I would reverse the summary judgment entered by the district court and remand to the district court for further proceedings not inconsistent herewith.

. At oral argument, counsel for the railroads advised that in the 76 years since the RLA's enactment no railroad had ever sought such an amendment from Congress.

. In 1998, Burlington Northern and Santa Fe Railway Company, an appellee herein, filed suit in the Northern District of Texas seeking, among other things, a mandatory injunction requiring the union to give 3 days advance notice of future strikes. Burlington N. & Santa Fe Ry. Co. v. Brotherhood of Maintenance of Way Employees, 93 F.Supp.2d 751 (N.D.Tex.2000) The district judge denied the railroad that relief but suggested that on a different record such an injunction regulating future conduct by the union might be justified. Id. at 760. The district court's denial of the injunction was not appealed.

.In his Memorandum Opinion and Order the district judge refers to eighteen suits in which a temporary restraining order or an injunction was issued against the union. Burlington N. Santa Fe Ry. v. BMWE, 143 F.Supp.2d 672, 679-685 (N.D.Tex.2001). However, only nine involved actual strikes by the union. The other nine involved either what the railroads perceived as a threatened strike, including what the district court characterized as situations where “BMWE refused to provide assurance that it would not strike,” or a counterclaim filed by the carrier seeking an injunction in a suit initiated by the union.
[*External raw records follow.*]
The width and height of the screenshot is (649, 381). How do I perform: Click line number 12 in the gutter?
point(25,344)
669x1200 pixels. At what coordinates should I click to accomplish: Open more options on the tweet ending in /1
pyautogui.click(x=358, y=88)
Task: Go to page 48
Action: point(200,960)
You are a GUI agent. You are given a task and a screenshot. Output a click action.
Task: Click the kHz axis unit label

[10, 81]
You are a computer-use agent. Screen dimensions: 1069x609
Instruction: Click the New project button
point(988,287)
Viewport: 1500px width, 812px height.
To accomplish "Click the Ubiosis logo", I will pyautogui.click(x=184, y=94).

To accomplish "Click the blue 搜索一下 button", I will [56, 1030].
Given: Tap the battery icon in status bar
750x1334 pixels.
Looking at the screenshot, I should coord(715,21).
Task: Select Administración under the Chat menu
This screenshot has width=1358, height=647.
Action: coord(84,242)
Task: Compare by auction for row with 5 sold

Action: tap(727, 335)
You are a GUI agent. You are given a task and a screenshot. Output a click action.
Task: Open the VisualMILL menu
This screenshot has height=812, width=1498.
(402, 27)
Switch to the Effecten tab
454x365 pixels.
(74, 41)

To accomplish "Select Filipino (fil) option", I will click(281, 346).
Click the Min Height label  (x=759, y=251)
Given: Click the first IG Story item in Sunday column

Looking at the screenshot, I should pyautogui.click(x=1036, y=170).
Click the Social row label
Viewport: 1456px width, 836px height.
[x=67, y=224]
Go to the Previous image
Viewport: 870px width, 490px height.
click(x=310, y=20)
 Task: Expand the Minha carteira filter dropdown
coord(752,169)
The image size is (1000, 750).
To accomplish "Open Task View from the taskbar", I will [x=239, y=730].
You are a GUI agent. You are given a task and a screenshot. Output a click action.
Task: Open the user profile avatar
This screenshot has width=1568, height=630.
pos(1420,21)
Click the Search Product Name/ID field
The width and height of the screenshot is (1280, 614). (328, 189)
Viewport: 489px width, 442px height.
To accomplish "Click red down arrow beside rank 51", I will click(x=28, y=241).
. Brotherhood of Maintenance of Way Employees v. Atchison, Topeka & Santa Fe Ry. Co., 1996 WL 904755, No. 96-1515, 96-1524, (C.D. Ill. December 17, 1996, reversed on appeal 138 F.3d 635 (7th Cir.1998)); Brotherhood of Maintenance of Way Employees v. Union Pacific Railroad Co., No. 00-2-396 (D.Colo.2000), reversed 19 Fed.Appx. 731, No. 00-1105 (10th Cir. December 21, 2000).

. CSX Transp., Inc. v. Brotherhood of Maintenance of Way Employees, No. 95-813 (M.D.Fla. August 28, 1995); Norfolk Southern Ry. Co. v. Brotherhood of Maintenance of Way Employees, (W.D.Va. November 8, 1996); Consolidated Rail Corp. v. Brotherhood of Maintenance of Way Employees, No. 98-CV-4277 (E.D.Pa. August 14, 1998).